= TASK REQUIREMENTS =
Identify, in the records below, every line where the string "agent" appears, and copy each such line.

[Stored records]
----------

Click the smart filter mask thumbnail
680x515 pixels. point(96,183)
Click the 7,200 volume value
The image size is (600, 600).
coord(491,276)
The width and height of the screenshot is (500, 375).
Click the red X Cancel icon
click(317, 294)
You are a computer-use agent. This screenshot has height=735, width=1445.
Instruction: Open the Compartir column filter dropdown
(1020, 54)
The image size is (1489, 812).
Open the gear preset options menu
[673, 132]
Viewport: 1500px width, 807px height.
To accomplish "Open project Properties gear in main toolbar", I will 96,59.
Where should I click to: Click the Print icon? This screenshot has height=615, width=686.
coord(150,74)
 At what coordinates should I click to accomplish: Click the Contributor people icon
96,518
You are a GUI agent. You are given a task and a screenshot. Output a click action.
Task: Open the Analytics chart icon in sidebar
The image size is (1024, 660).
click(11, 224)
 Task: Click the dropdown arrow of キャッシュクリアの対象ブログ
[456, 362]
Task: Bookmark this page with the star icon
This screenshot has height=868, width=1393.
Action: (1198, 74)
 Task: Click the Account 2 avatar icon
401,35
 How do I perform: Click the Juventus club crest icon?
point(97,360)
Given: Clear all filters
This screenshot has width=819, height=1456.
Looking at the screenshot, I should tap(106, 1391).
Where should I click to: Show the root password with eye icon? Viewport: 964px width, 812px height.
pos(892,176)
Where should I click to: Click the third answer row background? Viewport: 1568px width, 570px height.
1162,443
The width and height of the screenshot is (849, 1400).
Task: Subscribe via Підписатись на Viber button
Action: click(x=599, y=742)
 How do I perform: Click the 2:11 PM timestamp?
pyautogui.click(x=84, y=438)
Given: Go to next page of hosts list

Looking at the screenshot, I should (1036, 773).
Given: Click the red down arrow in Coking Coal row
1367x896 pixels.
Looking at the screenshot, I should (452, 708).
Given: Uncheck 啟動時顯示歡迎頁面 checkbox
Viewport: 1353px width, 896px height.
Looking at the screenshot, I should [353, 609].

----------

= OUTPUT FOR THIS TASK =
You are a computer-use agent. This screenshot has height=735, width=1445.
You are a GUI agent. You are given a task and a screenshot. Output a click action.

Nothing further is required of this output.